I realized that my prior question was missing an important nuance, so I have to change the hypothetical scenario entirely.
Imagine the following scenario: suppose I, as a researcher, hypothesize that teachers who have more experience teaching tend to give their students more As. As with the prior question, significance tests and effect sizes are desired. Because teachers have to receive certification to teach through obtaining an academic degree, I suspect that there's an association between how long ago a teacher graduated from their certification program, and the rate at which teachers issue As to their students out of all students taught so far.
You may assume that I have available the following in a data set: points $\{(u_i, t_i, \mathbf{y}_i)\}_{i=1}^{N}$ where
- $u_i$ is the unique identifier for a teacher
- $t_i$ is the year at which the teacher graduated from their certification program
- $\mathbf{y}_i = (y_{1i}, y_{2i})$ is a vector consisting of two components for each teacher: the count of As ($y_{1i}$), and the count of grades that are not As ($y_{2i}$) since the teacher graduated from their certification program.

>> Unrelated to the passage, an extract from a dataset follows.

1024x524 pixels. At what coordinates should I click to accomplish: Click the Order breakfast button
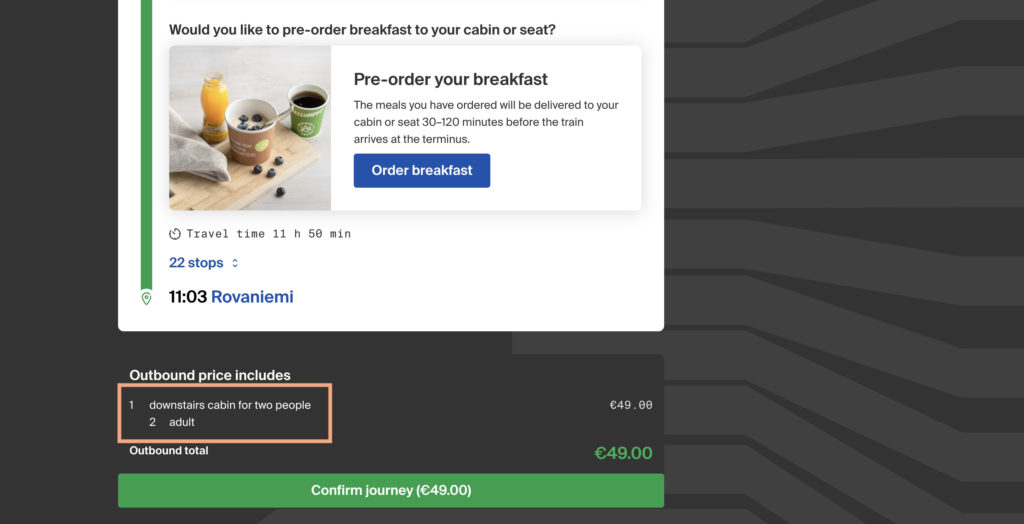click(422, 171)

Like with the prior question, I don't think this is a time series problem, but upon re-reading the prior answer, I don't think this is a panel data or longitudinal data problem either. We run, however, into similar problems to the ones I pointed out in the prior question:
- We don't have an equal number of teachers in each year for which teachers graduate.
- If my sample is insufficient so that some calendar years were skipped, I will have data for some calendar years but not for others, breaking the usual "equal-spacing" assumption with time series.

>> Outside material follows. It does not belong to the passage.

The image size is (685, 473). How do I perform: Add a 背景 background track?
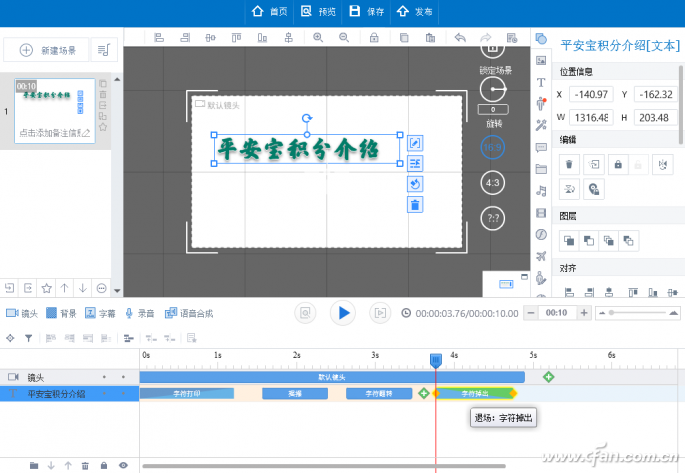(x=60, y=313)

- The data are probably not stationary if we were to consider using the graduation year as an index for time.
- We could attempt to bin graduation years together, but such a mechanism has no precedent (i.e., assume no similar study has been done), and would be quite arbitrary to implement.
- Given $t_i$, we also suspect that $\sum_{\{i : u_i \text{ graduated in year }t_i\}}\dfrac{y_{1i}}{y_{1i} + y_{2i}}$ (the rate at which As were given) would be similar for values of $t_i$ that are close to each other, so any binning of graduation years we do would ignore this to an extent that I would not be comfortable with without adequate justification.
Additionally, there's an aspect of this that should be controlled for: teachers who have graduated at an earlier year naturally have higher counts in $\mathbf{y}_i$ than those who graduated at a later year.
I suspect this is more complex than viewing this as a time series or longitudinal data problem. What technique(s) would you suggest for approaching this problem?
EDIT: As mentioned in the comments, assume all $\mathbf{y}_i$ are gathered at the same time and that all teachers in the data are still employed at this institution.